The Counter-Arguments
“You’re comparing a wrapper to the thing it wraps.” Fair. Both methods run aws commands. If you already have Claude Code’s Bash tool permission-gated and a scoped IAM policy, MCP’s safety features are partially redundant.
“The model didn’t use suggest_aws_commands.” Claude never called suggest_aws_commands or get_execution_plan in any of the 45 MCP trials. The model already knows the CLI well enough for common operations. These tools may only matter for obscure APIs — which I didn’t test.
“Token counts are misleading without correctness.” A method that uses 50% fewer tokens but gives wrong answers isn’t more efficient — it’s just broken. Without correctness grading, I can’t separate “efficient and right” from “efficient and wrong.”

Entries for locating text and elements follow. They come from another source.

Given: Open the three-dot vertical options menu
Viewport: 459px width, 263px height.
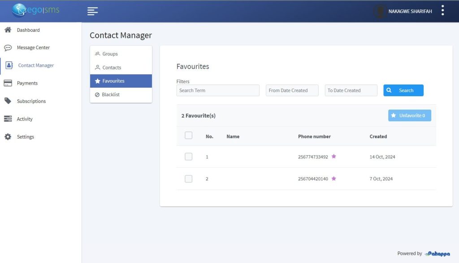Looking at the screenshot, I should 442,11.
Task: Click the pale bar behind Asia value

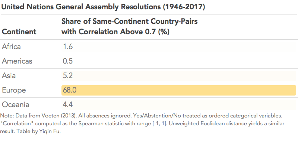Action: pyautogui.click(x=179, y=76)
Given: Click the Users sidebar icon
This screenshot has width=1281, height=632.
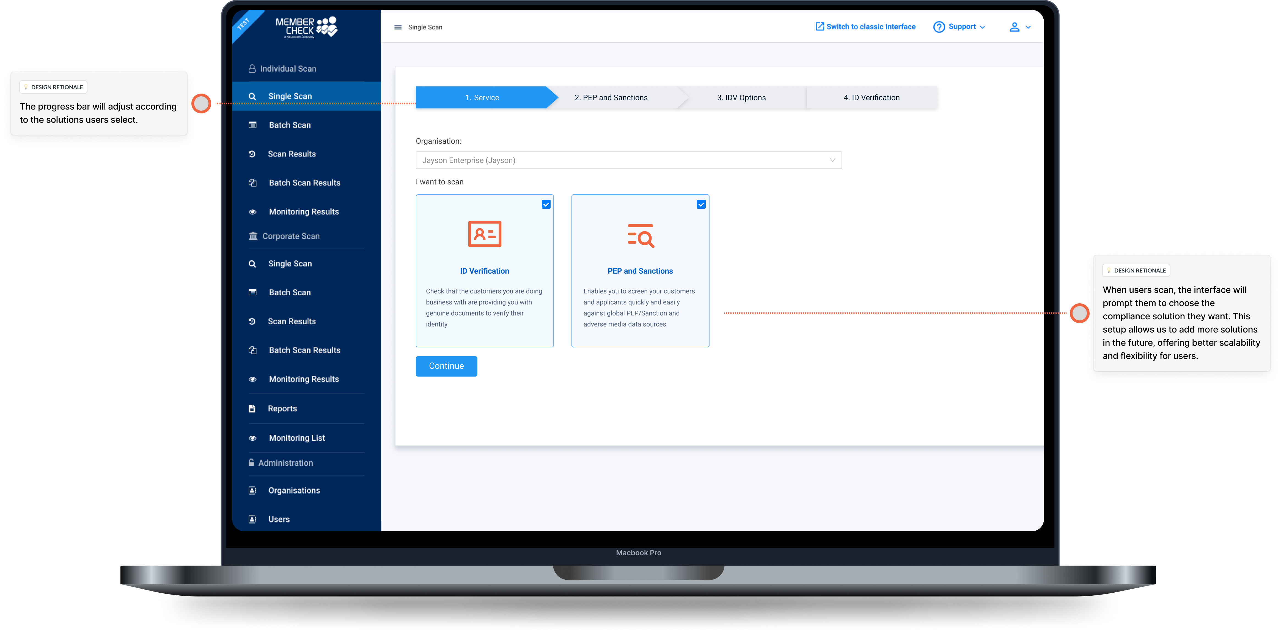Looking at the screenshot, I should click(252, 520).
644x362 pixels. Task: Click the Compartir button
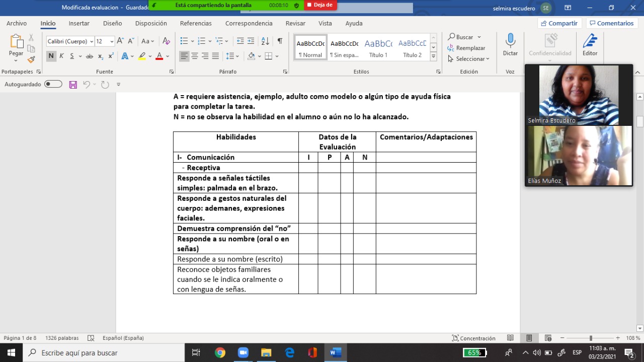pos(559,23)
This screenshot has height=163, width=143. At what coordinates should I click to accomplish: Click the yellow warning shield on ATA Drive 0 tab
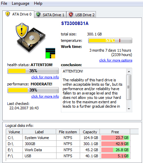click(x=8, y=14)
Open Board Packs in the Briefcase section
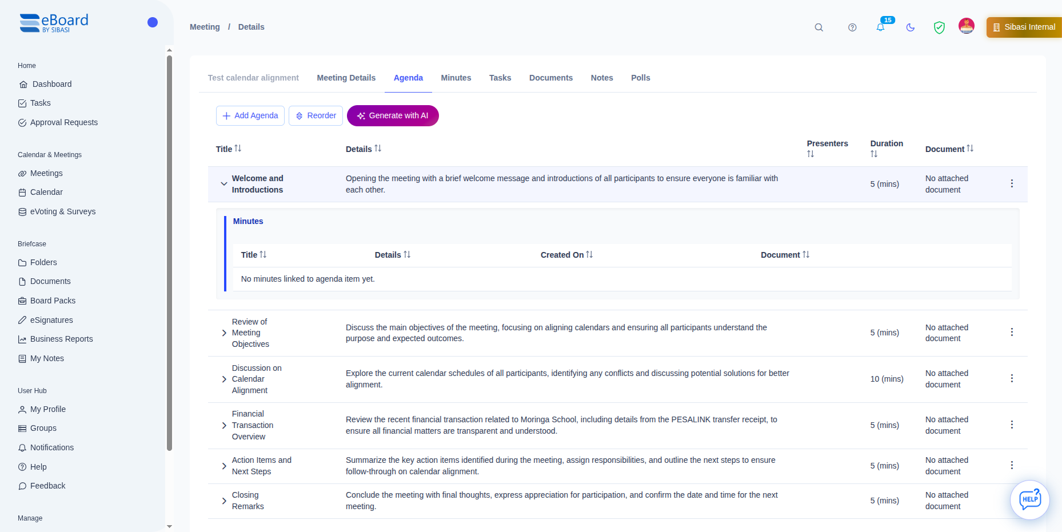 tap(53, 301)
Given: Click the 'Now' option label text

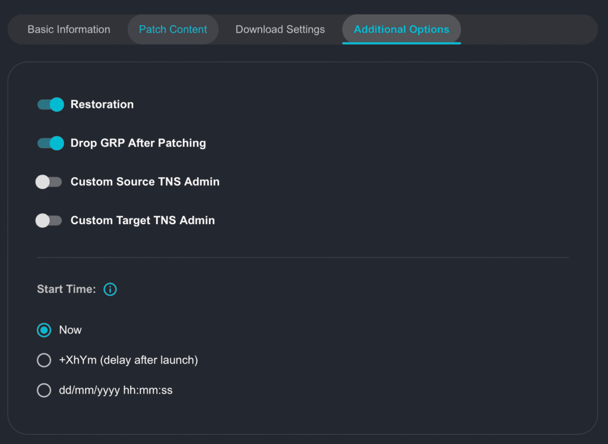Looking at the screenshot, I should tap(70, 330).
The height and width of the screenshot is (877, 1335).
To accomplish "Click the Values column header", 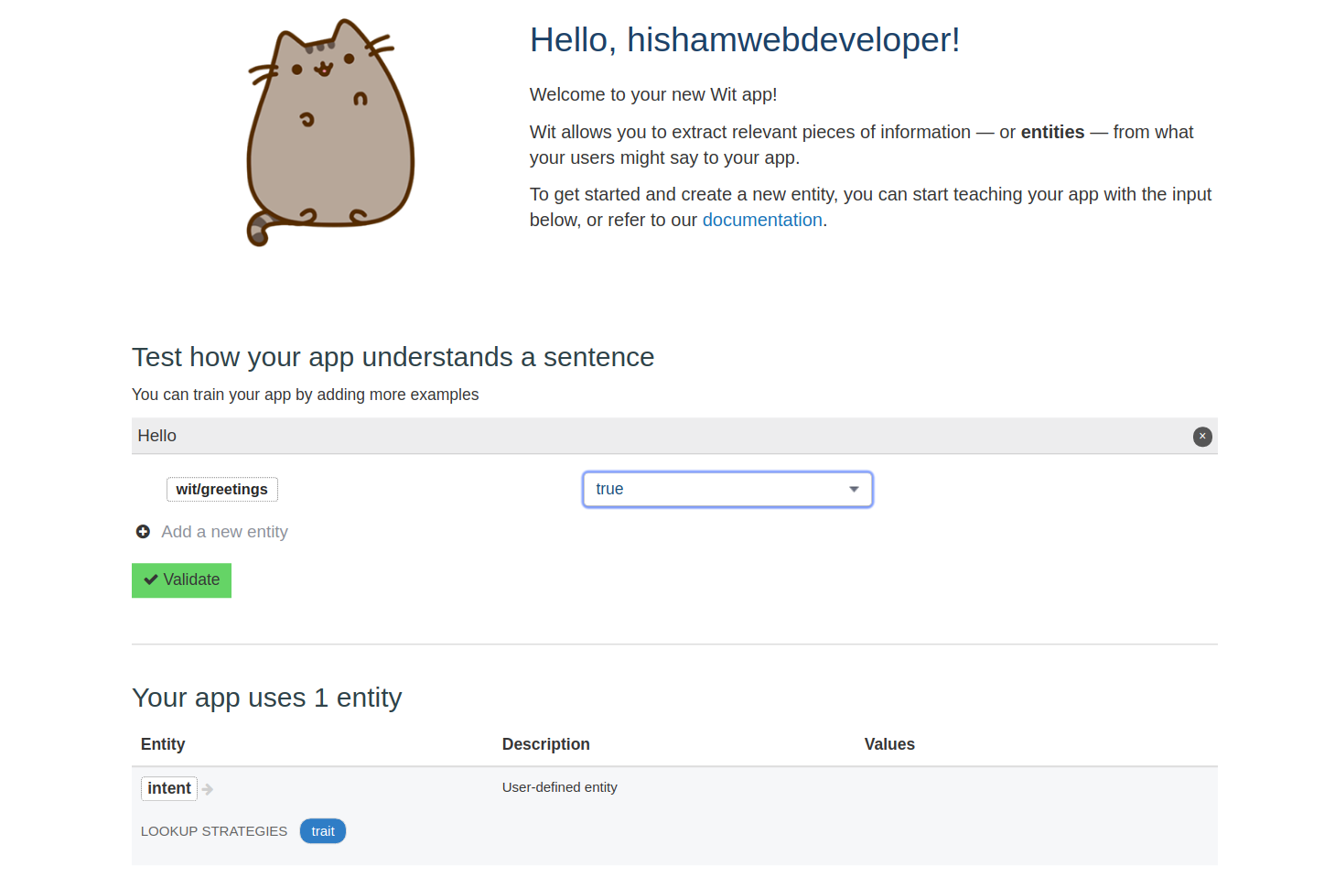I will tap(888, 744).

“n=3 is not science.” Three trials per task provides directional signal at best. A rigorous eval would need 20+ trials with blind human grading.
What I’d Recommend (Provisionally)
| Scenario | Use | Why |
|---|---|---|
| Simple queries | CLI | 2.5x fewer tokens, faster on one-shot tasks |
| Large output tasks | MCP | Structured JSON prevents reformatting loops |
| Multi-step workflows | MCP | Better state tracking across calls (per outlier task) |
| Security-sensitive environments | MCP (untested) | Denylist, read-only mode, shell injection prevention |
| Cost-sensitive batch work | CLI | Token overhead of MCP compounds at scale |
Try It Yourself
The eval harness, task definitions, scoring rubric, and raw results are open-source on GitHub. Run it against your own AWS account:
git clone https://github.com/drewdresser/aws-cli-vs-mcp
cd aws-cli-vs-mcp
uv sync
echo 'ANTHROPIC_API_KEY=sk-ant-...' > .env
echo 'AWS_PROFILE=your-profile' >> .env
uv run python main.py run --safe-only --method both --trials 3
The harness has 35 total tasks including mutations and safety tests — I only ran the read-only subset. If someone runs the full suite with correctness grading, I’d love to see the results.